脳実質内への送達のための、請求項１に記載の組成物。
前記ナノ粒子が、１１４ｎｍ未満もしくはそれに等しい、８０ｎｍ未満もしくはそれに等しいまたは６０ｎｍ未満もしくはそれに等しい直径を有する、請求項１に記載の組成物。
前記第２の親水性ポリマーが、ポリエチレングリコール、ポリソルベート８０、ポリエチレングリコール−ポリオキシエチレン、およびこれらの組合せからなる群より選択される、請求項１に記載の組成物。
前記ポリエチレングリコールが、１，０００ダルトンから１０，０００ダルトンの間の分子量を有する、請求項４に記載の組成物。
前記ポリエチレングリコールが、５，０００ダルトンの分子量を有する、請求項５に記載の組成物。
前記第１のポリマーが、ポリ（ヒドロキシ酸）、ポリ無水物、ポリ（オルト）エステル、ポリウレタン、ポリエステル、ポリ（アミン−ｃｏ−エステル）、ポリヒドロキシアルカノエート、これらのブレンドおよびコポリマーからなる群より選択される、請求項６に記載の組成物。
前記ポリ（ヒドロキシル酸（ｈｙｄｒｏｘｙｌａｃｉｄ））が、ポリ（ラクチド−ｃｏ−グリコール酸）である、請求項７に記載の組成物。
前記高浸透圧溶液が、１％から１０％の間の範囲の濃度の食塩水である、請求項８に記載の組成物。
前記食塩溶液の濃度が、３％である、請求項９に記載の組成物。
ナノ粒子全体に対する前記第２の親水性ポリマーの重量パーセントが、少なくとも８０％、８１％、８２％、８３％、８４％、８５％、８６％、８７％、８８％、８９％、９０％、９１％、９２％、９３％、９４％、９５％、またはそれよりも高い、請求項１に記載の組成物。
前記コンジュゲートの重量に対する前記第２の親水性ポリマーの重量パーセントが、２５％である、請求項１に記載の組成物。

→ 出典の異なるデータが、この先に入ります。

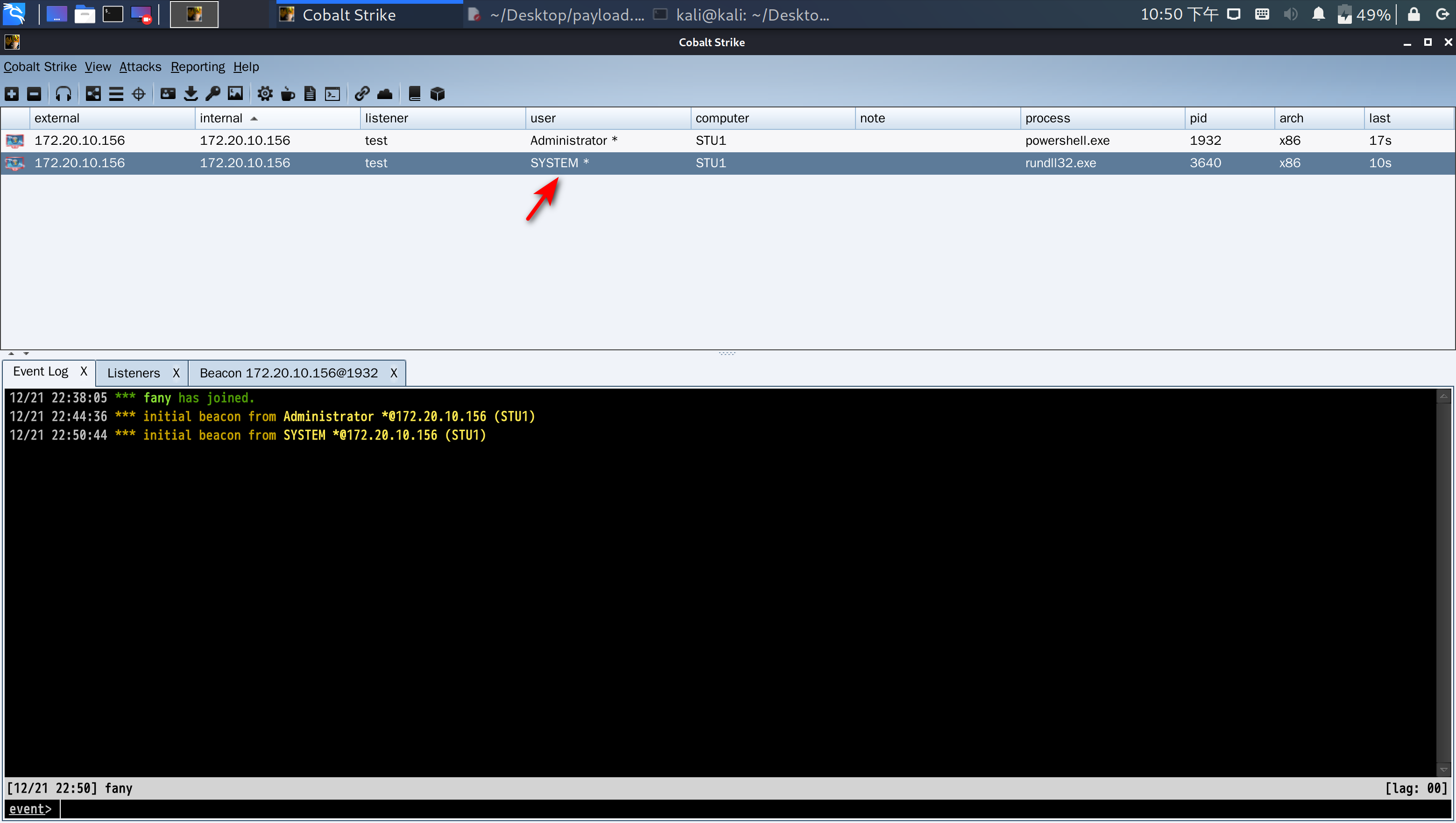
Task: Switch to the Listeners tab
Action: [134, 373]
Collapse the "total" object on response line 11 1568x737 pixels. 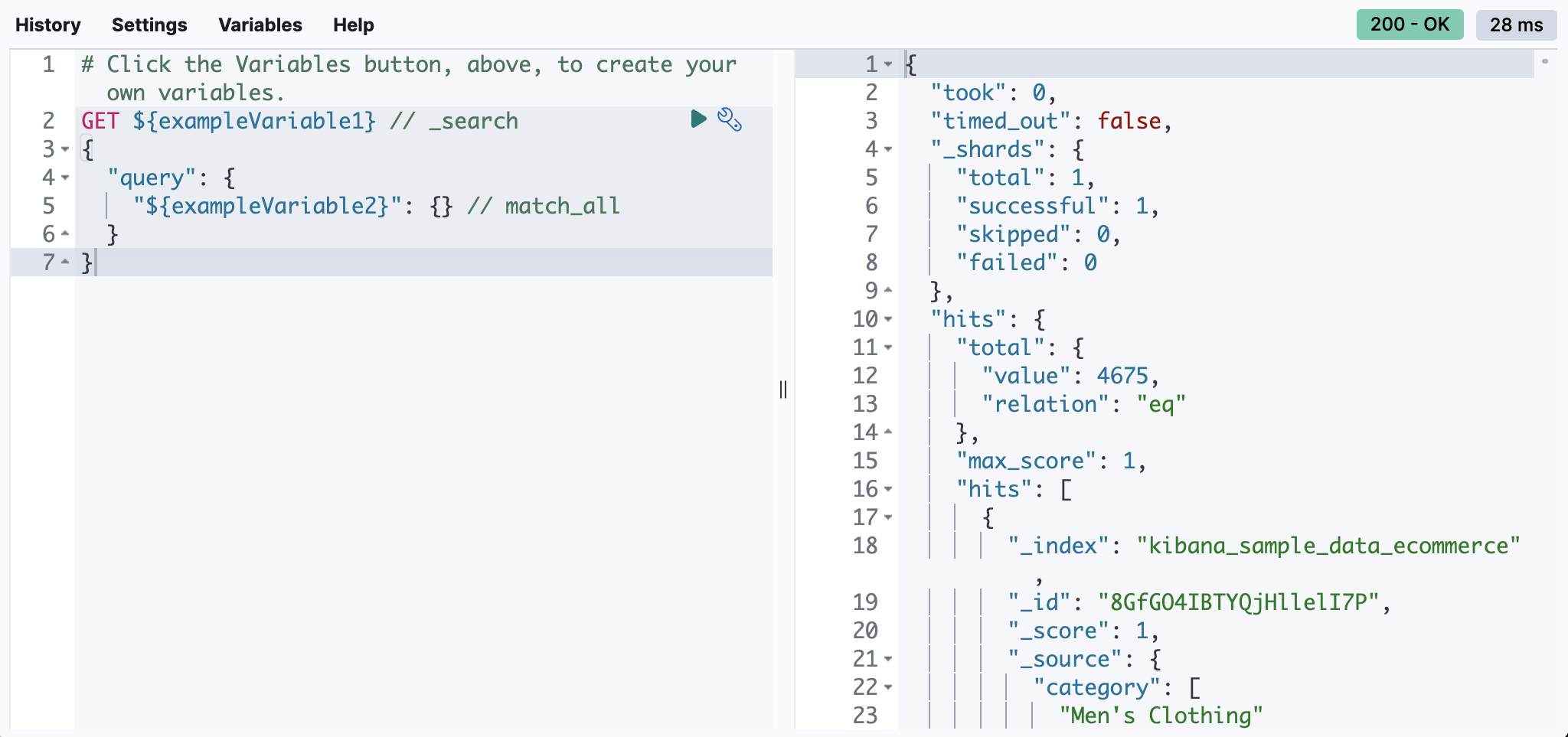(x=887, y=347)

治療剤、予防剤、および診断剤のいずれかの脳への送達のための投薬製剤であって、
前記脳への投与のための有効量の請求項１〜１２のいずれかに記載の組成物、および
前記脳内への送達のための薬学的に許容される賦形剤
からなる、投薬製剤。
前記組成物が、対流強化送達を使用した、前記脳への直接投与のために製剤化される、請求項１３に記載の製剤。
脳の疾患または障害の１つまたは複数の症状を治療するための方法であって、前記脳に、治療有効量の請求項１〜１２のいずれかに記載の組成物を含む製剤を投与することを含む、方法。
前記製剤が、対流強化送達を使用して、前記脳に投与される、請求項１５に記載の方法。
粒子が、血液脳関門を通る前記粒子の通過を促進する１つまたは複数の技法と組み合わせて投与される、請求項１６に記載の方法。